Realtime API Beta

Powering real-time audio interactions with Featherless

In October of 2024, OpenAI launched a real-time audio protocol. This protocol, which runs over either a Websocket or a WebRTC connection, is a stateful protocol and in a real-time native interface, intended to support the development of speech-to-speech applications with low latency requirements. Like their assistants API, this API is still in Beta today.

Today, February 23rd, 2025, Featherless is pleased to announce our real-time audio API is now available, also as a beta. This allows any of our catalogue of our +4,200 models to be used, with by a Speech-to-Text (STT) model as input processor and Text-to-Speech (TTS) model as output processor and via the OpenAI Realtime audio protocol. This consumes 2 concurrency units for STT and TTS layer + whatever concurrency needed for the underlying model. This means that Premium subscribers can use one real-time connection with a model up to 34B in size.

At this time, our API implements a subset of OpenAI and will be of interest to developers that are building client applications and are familiar with OpenAI’s real-time API specification. As our list of supported applications grows, we will expand the beta to end-users; we plan to support first via our assistant app, Phoenix, and later in Wyvern.
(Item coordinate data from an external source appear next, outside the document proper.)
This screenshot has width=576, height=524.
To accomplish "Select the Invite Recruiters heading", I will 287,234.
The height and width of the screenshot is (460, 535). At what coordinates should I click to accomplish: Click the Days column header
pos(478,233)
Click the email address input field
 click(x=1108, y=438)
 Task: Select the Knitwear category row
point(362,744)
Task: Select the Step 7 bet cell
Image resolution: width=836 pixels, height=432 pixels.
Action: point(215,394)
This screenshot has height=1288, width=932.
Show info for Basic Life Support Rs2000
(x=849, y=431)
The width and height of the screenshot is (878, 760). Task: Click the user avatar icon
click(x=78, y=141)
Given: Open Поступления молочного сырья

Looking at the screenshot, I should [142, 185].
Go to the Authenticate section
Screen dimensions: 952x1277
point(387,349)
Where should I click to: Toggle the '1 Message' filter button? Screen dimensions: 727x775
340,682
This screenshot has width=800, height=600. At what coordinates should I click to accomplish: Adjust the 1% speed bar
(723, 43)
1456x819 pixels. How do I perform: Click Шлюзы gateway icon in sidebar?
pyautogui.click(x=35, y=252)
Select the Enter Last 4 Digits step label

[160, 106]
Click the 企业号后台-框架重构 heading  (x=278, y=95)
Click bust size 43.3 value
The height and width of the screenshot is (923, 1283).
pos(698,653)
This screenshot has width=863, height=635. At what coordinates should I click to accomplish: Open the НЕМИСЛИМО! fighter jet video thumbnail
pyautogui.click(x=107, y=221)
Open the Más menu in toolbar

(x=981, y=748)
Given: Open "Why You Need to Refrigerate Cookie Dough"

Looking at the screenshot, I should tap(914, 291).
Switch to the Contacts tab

For a hands-on introduction to the API and how to use it from a browser, please see this tutorial

Support

Our API follows OpenAI’s real-time API definition closely (official docs here and here). We follow the same session establishment mechanism, we support both websockets and Web RTC, we do not currently support voice audio detection (VAD) (this means a client application must allow a user to take action outside of the audio channel to trigger an iteraction) and we support a subset of the events in the spec, specifically

Client Events

Event	Currently supported?	Reference
`session.update`		ref
`input_audio_buffer.append`	✅	ref
`input_audio_buffer.commit`	✅	ref
`input_audio_buffer.clear`		ref
`conversation.item.create`	✅	ref
`conversation.item.truncate`		ref
`conversation.item.delete`		ref
`response.create`	✅	ref
`response.cancel`		ref

Server Events

Event	Generated?	Reference
`error`		ref
`session.created`	✅	ref
`session.updated`		ref
`conversation.created`	✅	ref
`conversation.item.created`		ref
`conversation.item.input_audio_transcription.completed`		ref
`conversation.item.input_audio_transcription.failed`		ref
`conversation.item.truncated`		ref
`conversation.item.deleted`		ref
`input_audio_buffer.committed`		ref
`input_audio_buffer.cleared`		ref
`input_audio_buffer.speech_started`		ref
`input_audio_buffer.speech_stopped`		ref
`response.created`	✅	ref
`response.done`	✅	ref
`response.output_item.added`	✅	ref
`response.output_item.done`	✅	ref
`response.content_part.added`	✅	ref
`response.content_part.done`	✅	ref
`response.text.delta`	✅	ref
`response.text.done`	✅	ref
`response.audio_transcript.delta`	✅	ref
`response.audio_transcript.done`	✅	ref
`response.audio.delta`	✅	ref
`response.audio.done`	✅	ref
`response.function_call_arguments.delta`		ref
`response.function_call_arguments.done`		ref
`rate_limits.updated`		ref

Session Establishment

WebRTC

WebRTC is the intended form of connection for browser-based applications. WebRTC session establishment happens in three parts

server generates an ephemeral key for the current session
client uses the ephemeral key to obtain a WebRTC session description
client connects a RTCPeerConnection object via that session description

The endpoints needed for steps 1. and 2. above are https://api.featherless.ai/v1/realtime/sessions and https://api.featherless.ai/v1/realtime .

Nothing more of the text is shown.